• **Stored data entries**
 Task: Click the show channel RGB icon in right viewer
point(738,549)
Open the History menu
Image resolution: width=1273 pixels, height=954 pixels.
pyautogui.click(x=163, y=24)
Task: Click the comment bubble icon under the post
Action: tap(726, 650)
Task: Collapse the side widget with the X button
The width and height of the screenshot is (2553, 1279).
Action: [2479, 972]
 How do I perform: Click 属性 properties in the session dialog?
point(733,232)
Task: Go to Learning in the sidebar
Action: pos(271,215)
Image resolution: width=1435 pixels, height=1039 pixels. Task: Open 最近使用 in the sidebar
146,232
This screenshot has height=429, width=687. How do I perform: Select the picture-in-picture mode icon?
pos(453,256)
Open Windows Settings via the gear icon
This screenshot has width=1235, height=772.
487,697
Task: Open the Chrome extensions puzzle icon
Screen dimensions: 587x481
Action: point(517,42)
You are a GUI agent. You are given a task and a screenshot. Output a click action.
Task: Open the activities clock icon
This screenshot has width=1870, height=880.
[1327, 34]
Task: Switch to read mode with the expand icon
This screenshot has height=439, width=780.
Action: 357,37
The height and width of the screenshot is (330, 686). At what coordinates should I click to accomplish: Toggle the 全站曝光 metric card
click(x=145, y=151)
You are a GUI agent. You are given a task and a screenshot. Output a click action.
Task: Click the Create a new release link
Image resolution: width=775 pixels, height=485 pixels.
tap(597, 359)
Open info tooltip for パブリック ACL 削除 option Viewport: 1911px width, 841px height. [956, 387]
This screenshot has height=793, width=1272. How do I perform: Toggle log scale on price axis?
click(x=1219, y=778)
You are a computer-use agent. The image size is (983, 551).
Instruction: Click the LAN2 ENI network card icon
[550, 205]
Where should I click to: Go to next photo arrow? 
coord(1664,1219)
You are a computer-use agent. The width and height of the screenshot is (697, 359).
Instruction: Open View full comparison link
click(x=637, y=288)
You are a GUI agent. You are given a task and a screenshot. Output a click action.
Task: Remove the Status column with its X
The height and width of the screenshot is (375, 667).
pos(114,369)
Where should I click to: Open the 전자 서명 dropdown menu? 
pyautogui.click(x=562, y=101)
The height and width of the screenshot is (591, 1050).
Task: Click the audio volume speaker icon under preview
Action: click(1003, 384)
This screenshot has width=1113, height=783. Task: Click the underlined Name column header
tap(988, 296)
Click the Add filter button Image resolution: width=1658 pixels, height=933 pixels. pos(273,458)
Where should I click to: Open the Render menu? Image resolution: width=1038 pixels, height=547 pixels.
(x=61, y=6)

• **To do**
Every entry is to be copied exactly, with none omitted.

• **Answer box**
 Task: Click the show channel RGB icon in right viewer
point(738,549)
Open the History menu
Image resolution: width=1273 pixels, height=954 pixels.
pyautogui.click(x=163, y=24)
Task: Click the comment bubble icon under the post
Action: tap(726, 650)
Task: Collapse the side widget with the X button
The width and height of the screenshot is (2553, 1279).
Action: [2479, 972]
 How do I perform: Click 属性 properties in the session dialog?
point(733,232)
Task: Go to Learning in the sidebar
Action: pos(271,215)
Image resolution: width=1435 pixels, height=1039 pixels. Task: Open 最近使用 in the sidebar
146,232
This screenshot has height=429, width=687. How do I perform: Select the picture-in-picture mode icon?
pos(453,256)
Open Windows Settings via the gear icon
This screenshot has width=1235, height=772.
487,697
Task: Open the Chrome extensions puzzle icon
Screen dimensions: 587x481
Action: point(517,42)
You are a GUI agent. You are given a task and a screenshot. Output a click action.
Task: Open the activities clock icon
This screenshot has width=1870, height=880.
[1327, 34]
Task: Switch to read mode with the expand icon
This screenshot has height=439, width=780.
Action: 357,37
The height and width of the screenshot is (330, 686). At what coordinates should I click to accomplish: Toggle the 全站曝光 metric card
click(x=145, y=151)
You are a GUI agent. You are given a task and a screenshot. Output a click action.
Task: Click the Create a new release link
Image resolution: width=775 pixels, height=485 pixels.
tap(597, 359)
Open info tooltip for パブリック ACL 削除 option Viewport: 1911px width, 841px height. [956, 387]
This screenshot has height=793, width=1272. How do I perform: Toggle log scale on price axis?
click(x=1219, y=778)
You are a computer-use agent. The image size is (983, 551).
Instruction: Click the LAN2 ENI network card icon
[550, 205]
Where should I click to: Go to next photo arrow? 
coord(1664,1219)
You are a computer-use agent. The width and height of the screenshot is (697, 359).
Instruction: Open View full comparison link
click(x=637, y=288)
You are a GUI agent. You are given a task and a screenshot. Output a click action.
Task: Remove the Status column with its X
The height and width of the screenshot is (375, 667).
pos(114,369)
Where should I click to: Open the 전자 서명 dropdown menu? 
pyautogui.click(x=562, y=101)
The height and width of the screenshot is (591, 1050).
Task: Click the audio volume speaker icon under preview
Action: click(1003, 384)
This screenshot has width=1113, height=783. Task: Click the underlined Name column header
tap(988, 296)
Click the Add filter button Image resolution: width=1658 pixels, height=933 pixels. pos(273,458)
Where should I click to: Open the Render menu? Image resolution: width=1038 pixels, height=547 pixels.
(x=61, y=6)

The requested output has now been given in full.